Hybrid hard drive/DVD recorders combine the convenience and economy of recording onto a hard drive with the option to archive your favourite moments onto DVD. Whether you want to watch your favourite programmes at your own convenience, archive the sporting highlights of the season or make DVDs of your home movies, a hard drive/DVD recorder is the most versatile solution.
There are a few things to consider when you're choosing a hybrid recorder. First and foremost, does it have a built-in Freeview tuner? While it's possible to connect your recorder to an external Freeview box, it's much more convenient to have the tuner built in. If you want to be able to record one programme while you watch another, you'll need a second tuner somewhere in your television ecosystem -- either in the recorder itself, in your television or in a separate Freeview box. .
The recorders reviewed here all have 160GB hard disks, although other sizes are available. As a rough guide, 160GB will allow you to store 20 to 40 hours of television programming at the highest quality setting, or 60 to 80 hours if you compromise slightly. At the lowest quality setting, you'll get up to 300 hours of recording time, although you'll certainly notice the difference in the picture quality.

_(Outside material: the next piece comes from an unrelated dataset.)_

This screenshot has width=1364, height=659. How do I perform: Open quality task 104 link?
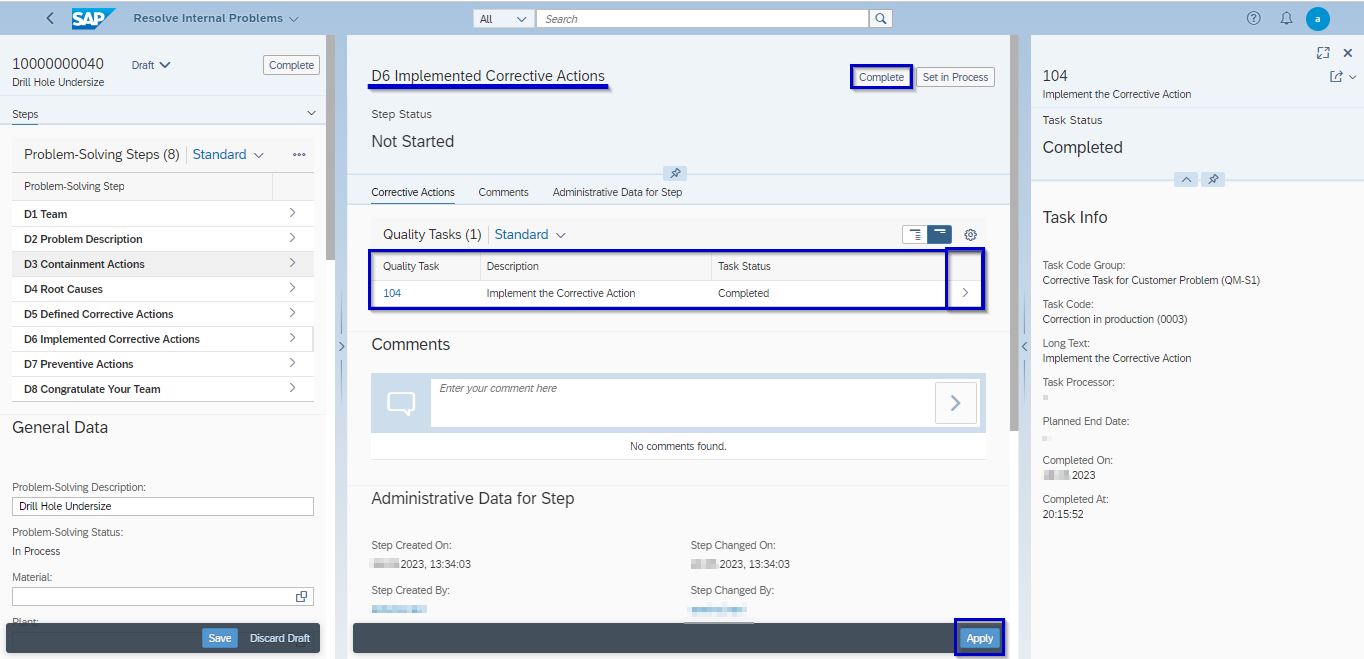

Recordable DVDs come in several formats, including -R, -RW, -R DL, DVD-RAM, +R, +RW and +R DL. The DVD-R and DVD+R formats are different, although most modern DVD players can play both types. A basic
-R or +R disc can only be used to record data once, whereas a -RW or +RW disc can be erased and reused. The -R DL and +R DL discs have two layers (DL stands for dual or double layer), enabling them to hold twice as much data as a standard -R or +R disc. DVD-RAM discs are erasable and reusable, but can only be played in devices that support this format. DVD-RAM discs are usually housed in a cartridge, so they look quite different from the other formats.
If you're going to be making DVDs for other people -- for example, if you're going to transfer camcorder footage of your new baby onto DVD and send it to your parents -- look for a recorder that supports both the -R and +R formats, for maximum compatibility. If you're only going to be making discs for yourself, look for support for erasable (RW) and high-capacity (DL) discs.
You should also check the inputs and outputs. An i.Link or Firewire input is very handy if you're planning to transfer footage from your camcorder. If you have an HD Ready screen, look for a recorder that can output upscaled video via an HDMI socket. Upscaling matches the resolution of the picture to the resolution of your screen, giving you a smoother image.